Prompt |
Can you update the listing from the line with "Where should I click to: Click the Universal" to the line with "point(36,135)" by replacing "thumbnail" with "image", then give only those lines with everything else unchanged?
-*-*-
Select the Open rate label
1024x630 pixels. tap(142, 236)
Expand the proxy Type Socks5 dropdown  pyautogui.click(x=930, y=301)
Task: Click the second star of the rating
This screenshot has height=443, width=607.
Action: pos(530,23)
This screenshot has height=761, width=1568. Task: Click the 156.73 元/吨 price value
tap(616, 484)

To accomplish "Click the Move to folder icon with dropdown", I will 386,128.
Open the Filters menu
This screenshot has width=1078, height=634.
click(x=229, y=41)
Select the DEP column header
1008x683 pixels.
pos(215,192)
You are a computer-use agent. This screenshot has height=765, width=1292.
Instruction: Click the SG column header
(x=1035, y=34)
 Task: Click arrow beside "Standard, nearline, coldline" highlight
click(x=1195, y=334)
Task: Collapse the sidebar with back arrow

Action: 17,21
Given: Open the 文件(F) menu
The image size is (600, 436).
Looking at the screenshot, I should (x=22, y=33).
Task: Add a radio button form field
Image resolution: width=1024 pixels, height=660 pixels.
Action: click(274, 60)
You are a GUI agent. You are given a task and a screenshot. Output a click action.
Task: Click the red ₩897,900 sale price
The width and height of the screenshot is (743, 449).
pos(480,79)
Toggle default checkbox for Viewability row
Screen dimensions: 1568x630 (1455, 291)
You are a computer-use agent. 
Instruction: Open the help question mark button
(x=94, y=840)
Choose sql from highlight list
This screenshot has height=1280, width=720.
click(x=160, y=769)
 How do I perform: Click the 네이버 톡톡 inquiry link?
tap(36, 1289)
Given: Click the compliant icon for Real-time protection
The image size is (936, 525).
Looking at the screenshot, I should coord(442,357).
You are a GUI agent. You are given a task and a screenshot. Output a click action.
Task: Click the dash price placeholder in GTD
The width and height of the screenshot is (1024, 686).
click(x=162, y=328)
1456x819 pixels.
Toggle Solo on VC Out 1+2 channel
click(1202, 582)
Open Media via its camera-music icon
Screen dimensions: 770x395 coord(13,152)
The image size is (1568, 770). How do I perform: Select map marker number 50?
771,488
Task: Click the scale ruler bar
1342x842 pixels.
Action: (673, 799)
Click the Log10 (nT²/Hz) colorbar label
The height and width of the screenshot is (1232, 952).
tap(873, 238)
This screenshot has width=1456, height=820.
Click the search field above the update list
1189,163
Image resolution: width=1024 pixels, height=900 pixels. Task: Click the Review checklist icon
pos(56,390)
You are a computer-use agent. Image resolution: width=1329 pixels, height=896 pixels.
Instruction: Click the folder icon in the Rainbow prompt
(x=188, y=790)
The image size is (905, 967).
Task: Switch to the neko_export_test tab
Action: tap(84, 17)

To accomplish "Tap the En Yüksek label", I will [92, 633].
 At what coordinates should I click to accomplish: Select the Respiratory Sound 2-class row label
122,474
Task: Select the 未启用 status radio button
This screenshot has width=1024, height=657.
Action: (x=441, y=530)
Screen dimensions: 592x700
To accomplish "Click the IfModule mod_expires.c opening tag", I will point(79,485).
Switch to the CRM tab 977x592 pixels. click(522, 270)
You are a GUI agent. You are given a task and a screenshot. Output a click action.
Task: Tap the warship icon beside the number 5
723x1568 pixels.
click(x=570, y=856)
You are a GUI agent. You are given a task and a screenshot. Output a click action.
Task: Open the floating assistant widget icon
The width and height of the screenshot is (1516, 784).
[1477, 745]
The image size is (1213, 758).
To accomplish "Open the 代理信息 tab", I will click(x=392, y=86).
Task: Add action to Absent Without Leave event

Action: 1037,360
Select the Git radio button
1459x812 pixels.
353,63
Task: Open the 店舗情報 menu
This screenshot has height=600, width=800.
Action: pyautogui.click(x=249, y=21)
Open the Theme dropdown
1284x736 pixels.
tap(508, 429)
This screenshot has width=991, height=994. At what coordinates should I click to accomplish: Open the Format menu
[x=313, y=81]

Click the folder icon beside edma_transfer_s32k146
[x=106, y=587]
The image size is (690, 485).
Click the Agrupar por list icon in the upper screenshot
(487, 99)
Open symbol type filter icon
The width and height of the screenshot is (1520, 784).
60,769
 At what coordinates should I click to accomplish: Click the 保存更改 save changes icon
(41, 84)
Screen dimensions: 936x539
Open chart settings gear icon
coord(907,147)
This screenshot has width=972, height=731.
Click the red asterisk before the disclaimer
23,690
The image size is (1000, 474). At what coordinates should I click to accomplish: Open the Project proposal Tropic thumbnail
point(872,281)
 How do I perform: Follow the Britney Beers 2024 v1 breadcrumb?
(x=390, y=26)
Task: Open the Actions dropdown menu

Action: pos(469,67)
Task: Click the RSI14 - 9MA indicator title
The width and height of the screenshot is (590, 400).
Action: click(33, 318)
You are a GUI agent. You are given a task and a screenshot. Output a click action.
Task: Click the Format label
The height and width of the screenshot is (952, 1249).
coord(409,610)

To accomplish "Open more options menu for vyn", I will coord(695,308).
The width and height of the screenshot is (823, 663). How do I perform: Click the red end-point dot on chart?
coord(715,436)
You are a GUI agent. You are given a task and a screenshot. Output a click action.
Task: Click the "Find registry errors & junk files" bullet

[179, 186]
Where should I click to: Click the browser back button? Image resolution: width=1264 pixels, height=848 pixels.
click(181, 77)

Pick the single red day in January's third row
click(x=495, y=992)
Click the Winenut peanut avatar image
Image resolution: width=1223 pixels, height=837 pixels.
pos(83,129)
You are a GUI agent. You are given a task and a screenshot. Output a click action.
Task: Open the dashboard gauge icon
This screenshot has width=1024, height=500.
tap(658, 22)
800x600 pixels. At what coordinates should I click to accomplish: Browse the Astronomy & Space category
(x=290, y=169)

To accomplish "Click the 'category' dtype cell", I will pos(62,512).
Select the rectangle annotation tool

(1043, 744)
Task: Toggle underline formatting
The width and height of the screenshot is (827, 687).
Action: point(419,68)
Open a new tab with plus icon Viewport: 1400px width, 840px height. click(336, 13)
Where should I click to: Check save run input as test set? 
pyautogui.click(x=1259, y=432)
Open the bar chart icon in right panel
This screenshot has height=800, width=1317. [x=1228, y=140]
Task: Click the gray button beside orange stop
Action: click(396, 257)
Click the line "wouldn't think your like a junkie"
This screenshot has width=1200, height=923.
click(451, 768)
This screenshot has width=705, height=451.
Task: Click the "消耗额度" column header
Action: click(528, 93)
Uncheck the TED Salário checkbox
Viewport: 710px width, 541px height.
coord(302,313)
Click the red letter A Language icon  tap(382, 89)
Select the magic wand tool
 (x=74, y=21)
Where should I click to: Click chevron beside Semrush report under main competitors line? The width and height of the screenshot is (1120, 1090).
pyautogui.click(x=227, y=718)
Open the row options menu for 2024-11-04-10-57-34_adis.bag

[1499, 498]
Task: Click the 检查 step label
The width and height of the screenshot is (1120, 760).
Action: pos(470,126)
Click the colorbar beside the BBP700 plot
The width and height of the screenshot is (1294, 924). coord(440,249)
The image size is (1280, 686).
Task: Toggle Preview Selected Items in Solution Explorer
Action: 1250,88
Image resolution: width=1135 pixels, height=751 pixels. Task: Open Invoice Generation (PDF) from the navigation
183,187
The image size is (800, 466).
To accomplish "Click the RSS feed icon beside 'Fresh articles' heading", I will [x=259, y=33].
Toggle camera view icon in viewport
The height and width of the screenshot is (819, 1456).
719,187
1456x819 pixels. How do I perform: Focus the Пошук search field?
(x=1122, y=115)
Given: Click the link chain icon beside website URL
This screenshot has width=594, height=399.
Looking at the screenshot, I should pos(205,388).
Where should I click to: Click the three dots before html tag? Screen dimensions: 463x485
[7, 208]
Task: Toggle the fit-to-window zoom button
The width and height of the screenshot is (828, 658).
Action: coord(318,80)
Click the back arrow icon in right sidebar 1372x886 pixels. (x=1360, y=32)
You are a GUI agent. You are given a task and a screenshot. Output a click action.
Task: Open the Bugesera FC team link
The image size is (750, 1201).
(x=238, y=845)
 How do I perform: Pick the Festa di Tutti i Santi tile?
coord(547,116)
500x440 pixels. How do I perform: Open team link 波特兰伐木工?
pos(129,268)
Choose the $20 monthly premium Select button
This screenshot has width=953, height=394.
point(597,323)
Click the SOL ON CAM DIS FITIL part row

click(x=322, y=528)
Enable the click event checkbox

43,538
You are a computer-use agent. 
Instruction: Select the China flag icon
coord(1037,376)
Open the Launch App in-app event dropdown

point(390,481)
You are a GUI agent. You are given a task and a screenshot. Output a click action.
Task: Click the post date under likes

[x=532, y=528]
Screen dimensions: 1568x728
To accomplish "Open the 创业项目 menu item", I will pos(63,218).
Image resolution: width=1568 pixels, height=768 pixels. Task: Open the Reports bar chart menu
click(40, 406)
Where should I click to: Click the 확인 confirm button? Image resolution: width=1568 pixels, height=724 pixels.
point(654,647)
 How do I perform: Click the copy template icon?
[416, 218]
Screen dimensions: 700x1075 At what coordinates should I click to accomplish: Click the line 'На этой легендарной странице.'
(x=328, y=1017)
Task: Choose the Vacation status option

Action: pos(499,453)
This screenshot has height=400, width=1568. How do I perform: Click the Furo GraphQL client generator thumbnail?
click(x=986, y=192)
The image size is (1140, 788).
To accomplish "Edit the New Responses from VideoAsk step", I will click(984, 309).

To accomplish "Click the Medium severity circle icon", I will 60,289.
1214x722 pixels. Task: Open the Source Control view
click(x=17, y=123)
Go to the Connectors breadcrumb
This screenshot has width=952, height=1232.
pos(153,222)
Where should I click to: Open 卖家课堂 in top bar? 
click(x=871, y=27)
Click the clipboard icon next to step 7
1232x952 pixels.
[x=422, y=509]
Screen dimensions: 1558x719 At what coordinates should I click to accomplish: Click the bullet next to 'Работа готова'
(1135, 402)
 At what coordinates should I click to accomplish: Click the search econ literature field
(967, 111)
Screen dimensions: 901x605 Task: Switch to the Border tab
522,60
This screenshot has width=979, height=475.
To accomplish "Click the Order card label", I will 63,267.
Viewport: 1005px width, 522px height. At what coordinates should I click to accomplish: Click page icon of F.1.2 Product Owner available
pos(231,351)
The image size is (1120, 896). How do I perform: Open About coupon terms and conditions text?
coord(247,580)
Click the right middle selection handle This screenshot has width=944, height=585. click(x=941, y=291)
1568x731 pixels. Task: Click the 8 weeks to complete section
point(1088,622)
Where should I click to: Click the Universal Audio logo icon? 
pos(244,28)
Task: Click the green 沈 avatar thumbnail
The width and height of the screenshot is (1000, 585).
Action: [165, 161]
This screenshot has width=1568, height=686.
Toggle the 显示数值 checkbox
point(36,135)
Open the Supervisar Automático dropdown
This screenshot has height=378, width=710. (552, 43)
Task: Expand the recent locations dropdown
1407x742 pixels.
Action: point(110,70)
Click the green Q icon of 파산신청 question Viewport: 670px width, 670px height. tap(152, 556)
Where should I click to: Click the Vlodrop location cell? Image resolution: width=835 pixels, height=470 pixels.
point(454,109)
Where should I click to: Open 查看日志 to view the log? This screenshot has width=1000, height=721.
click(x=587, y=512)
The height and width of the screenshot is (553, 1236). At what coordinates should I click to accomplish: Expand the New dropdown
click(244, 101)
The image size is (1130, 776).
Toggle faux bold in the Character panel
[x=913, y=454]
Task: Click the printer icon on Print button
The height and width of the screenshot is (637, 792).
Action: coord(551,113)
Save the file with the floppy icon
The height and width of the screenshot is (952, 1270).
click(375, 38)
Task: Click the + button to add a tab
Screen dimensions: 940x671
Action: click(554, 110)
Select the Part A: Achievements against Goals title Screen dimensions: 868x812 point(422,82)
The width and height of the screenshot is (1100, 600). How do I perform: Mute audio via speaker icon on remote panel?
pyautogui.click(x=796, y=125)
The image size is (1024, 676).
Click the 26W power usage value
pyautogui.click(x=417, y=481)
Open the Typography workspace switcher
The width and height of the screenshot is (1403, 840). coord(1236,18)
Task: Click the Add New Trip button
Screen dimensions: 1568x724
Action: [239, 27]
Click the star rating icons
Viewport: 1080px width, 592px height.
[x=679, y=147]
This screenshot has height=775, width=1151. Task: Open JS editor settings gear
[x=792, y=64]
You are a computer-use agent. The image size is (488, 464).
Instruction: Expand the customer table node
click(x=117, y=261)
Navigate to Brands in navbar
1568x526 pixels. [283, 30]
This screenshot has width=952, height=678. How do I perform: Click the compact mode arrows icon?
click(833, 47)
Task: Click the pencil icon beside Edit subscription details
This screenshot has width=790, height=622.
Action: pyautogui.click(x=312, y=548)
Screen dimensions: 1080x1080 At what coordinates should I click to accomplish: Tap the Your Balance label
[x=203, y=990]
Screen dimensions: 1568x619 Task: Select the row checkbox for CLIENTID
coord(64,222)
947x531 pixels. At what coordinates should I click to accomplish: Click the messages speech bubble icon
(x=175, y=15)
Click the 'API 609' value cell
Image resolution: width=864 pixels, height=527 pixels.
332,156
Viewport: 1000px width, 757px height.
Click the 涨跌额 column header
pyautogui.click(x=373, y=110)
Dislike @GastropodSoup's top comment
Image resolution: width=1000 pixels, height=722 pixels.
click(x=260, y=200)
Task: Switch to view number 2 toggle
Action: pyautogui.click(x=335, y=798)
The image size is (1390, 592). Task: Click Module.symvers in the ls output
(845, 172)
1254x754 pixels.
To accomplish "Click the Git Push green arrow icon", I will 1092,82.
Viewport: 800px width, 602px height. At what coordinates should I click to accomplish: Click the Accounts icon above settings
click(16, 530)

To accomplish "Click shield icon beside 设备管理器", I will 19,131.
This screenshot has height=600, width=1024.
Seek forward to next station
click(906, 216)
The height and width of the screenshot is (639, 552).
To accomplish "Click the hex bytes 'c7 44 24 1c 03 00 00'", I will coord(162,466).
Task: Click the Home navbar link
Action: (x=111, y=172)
-*-*-
Answer to the task |
Where should I click to: Click the Universal Audio logo icon? 
pos(244,28)
Task: Click the green 沈 avatar image
The width and height of the screenshot is (1000, 585).
Action: [165, 161]
This screenshot has width=1568, height=686.
Toggle the 显示数值 checkbox
point(36,135)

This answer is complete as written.